Friday, June 14, 2024

Repeatable Performance Tests: EBS Instances are the Stable Option

 Note: This was originally published on the MongoDB Engineering Blog on April 30, 2019 here by Henrik Ingo and myself. Please read it there assuming the link works. I have copied it here to ensure the content does not disappear. The links in the article are the original links.

In an effort to improve repeatability, the MongoDB Performance team set out to reduce noise on several performance test suites run on EC2 instances. At the beginning of the project, it was unclear whether our goal of running repeatable performance tests in a public cloud was achievable. Instead of debating the issue based on assumptions and beliefs, we decided to measure noise itself and see if we could make configuration changes to minimize it.

After thinking about our assumptions and the experiment setup, we began by recording data about our current setup and found no evidence of particularly good or bad EC2 instances. However, we found that the results of repeated tests had a high variance. Given our test data and our knowledge of the production system, we had observed that many of the noisiest tests did the most IO (being either sensitive to IO latency, or bandwidth). After performing the first baseline tests, we therefore decided to focus on IO performance through testing both AWS instance types and IO configuration on those instances.

Investigate IO

As we are explicitly focusing on IO in this step, we added an IO specific test (fio) to our system. This allows us to isolate the impact of IO noise to our existing benchmarks. The IO specific tests focus on:

  • Operation latency

  • Streaming bandwidth

  • Random IOPs (IO per second)
.....
### Exercise task 1
Print the rows exactly as they appear, from the first row through the line containing "[x=642, y=93]".
.....
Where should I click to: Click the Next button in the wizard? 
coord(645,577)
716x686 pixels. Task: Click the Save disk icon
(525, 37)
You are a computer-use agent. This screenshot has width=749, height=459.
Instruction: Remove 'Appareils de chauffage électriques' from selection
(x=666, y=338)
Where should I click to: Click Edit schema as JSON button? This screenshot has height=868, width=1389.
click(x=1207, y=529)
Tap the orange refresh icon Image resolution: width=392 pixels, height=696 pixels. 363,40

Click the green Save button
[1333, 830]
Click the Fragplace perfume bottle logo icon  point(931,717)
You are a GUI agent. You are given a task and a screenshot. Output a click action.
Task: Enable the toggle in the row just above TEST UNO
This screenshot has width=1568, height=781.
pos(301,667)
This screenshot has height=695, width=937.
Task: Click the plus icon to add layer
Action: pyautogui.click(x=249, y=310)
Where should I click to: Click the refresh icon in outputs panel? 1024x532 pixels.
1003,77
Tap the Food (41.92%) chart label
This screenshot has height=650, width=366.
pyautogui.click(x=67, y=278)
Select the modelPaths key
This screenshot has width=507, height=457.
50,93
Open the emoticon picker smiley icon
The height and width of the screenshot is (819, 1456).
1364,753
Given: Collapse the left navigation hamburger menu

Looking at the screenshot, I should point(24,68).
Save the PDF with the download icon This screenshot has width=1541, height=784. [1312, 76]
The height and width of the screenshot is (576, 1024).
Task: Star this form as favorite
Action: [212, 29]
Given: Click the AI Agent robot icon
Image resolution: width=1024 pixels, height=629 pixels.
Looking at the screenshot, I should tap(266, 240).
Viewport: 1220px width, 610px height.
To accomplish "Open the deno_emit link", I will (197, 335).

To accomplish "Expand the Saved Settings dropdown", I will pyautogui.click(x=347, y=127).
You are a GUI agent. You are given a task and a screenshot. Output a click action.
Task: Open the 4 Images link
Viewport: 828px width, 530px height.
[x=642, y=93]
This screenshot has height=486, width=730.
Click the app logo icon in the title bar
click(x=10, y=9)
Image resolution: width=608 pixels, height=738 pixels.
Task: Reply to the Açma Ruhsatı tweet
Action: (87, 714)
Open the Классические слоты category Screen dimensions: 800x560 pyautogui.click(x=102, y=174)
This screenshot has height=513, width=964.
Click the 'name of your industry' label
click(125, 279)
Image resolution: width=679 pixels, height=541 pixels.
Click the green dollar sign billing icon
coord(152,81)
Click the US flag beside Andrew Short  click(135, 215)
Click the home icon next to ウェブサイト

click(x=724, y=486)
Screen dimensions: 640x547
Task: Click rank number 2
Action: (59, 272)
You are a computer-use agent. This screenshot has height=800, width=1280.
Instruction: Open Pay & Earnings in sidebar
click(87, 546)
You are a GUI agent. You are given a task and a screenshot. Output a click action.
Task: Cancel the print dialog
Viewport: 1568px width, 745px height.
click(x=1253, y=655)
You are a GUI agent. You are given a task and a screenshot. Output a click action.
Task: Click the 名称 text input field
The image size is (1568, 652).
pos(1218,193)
.....
### Exercise task 2
Output the passage of the EBS performance post from "Note: This was" to "the original links.", unchanged.

### Written response 1
Where should I click to: Click the Next button in the wizard? 
coord(645,577)
716x686 pixels. Task: Click the Save disk icon
(525, 37)
You are a computer-use agent. This screenshot has width=749, height=459.
Instruction: Remove 'Appareils de chauffage électriques' from selection
(x=666, y=338)
Where should I click to: Click Edit schema as JSON button? This screenshot has height=868, width=1389.
click(x=1207, y=529)
Tap the orange refresh icon Image resolution: width=392 pixels, height=696 pixels. 363,40

Click the green Save button
[1333, 830]
Click the Fragplace perfume bottle logo icon  point(931,717)
You are a GUI agent. You are given a task and a screenshot. Output a click action.
Task: Enable the toggle in the row just above TEST UNO
This screenshot has width=1568, height=781.
pos(301,667)
This screenshot has height=695, width=937.
Task: Click the plus icon to add layer
Action: pyautogui.click(x=249, y=310)
Where should I click to: Click the refresh icon in outputs panel? 1024x532 pixels.
1003,77
Tap the Food (41.92%) chart label
This screenshot has height=650, width=366.
pyautogui.click(x=67, y=278)
Select the modelPaths key
This screenshot has width=507, height=457.
50,93
Open the emoticon picker smiley icon
The height and width of the screenshot is (819, 1456).
1364,753
Given: Collapse the left navigation hamburger menu

Looking at the screenshot, I should point(24,68).
Save the PDF with the download icon This screenshot has width=1541, height=784. [1312, 76]
The height and width of the screenshot is (576, 1024).
Task: Star this form as favorite
Action: [212, 29]
Given: Click the AI Agent robot icon
Image resolution: width=1024 pixels, height=629 pixels.
Looking at the screenshot, I should tap(266, 240).
Viewport: 1220px width, 610px height.
To accomplish "Open the deno_emit link", I will (197, 335).

To accomplish "Expand the Saved Settings dropdown", I will pyautogui.click(x=347, y=127).
You are a GUI agent. You are given a task and a screenshot. Output a click action.
Task: Open the 4 Images link
Viewport: 828px width, 530px height.
[x=642, y=93]

### Written response 2
Note: This was originally published on the MongoDB Engineering Blog on April 30, 2019 here by Henrik Ingo and myself. Please read it there assuming the link works. I have copied it here to ensure the content does not disappear. The links in the article are the original links.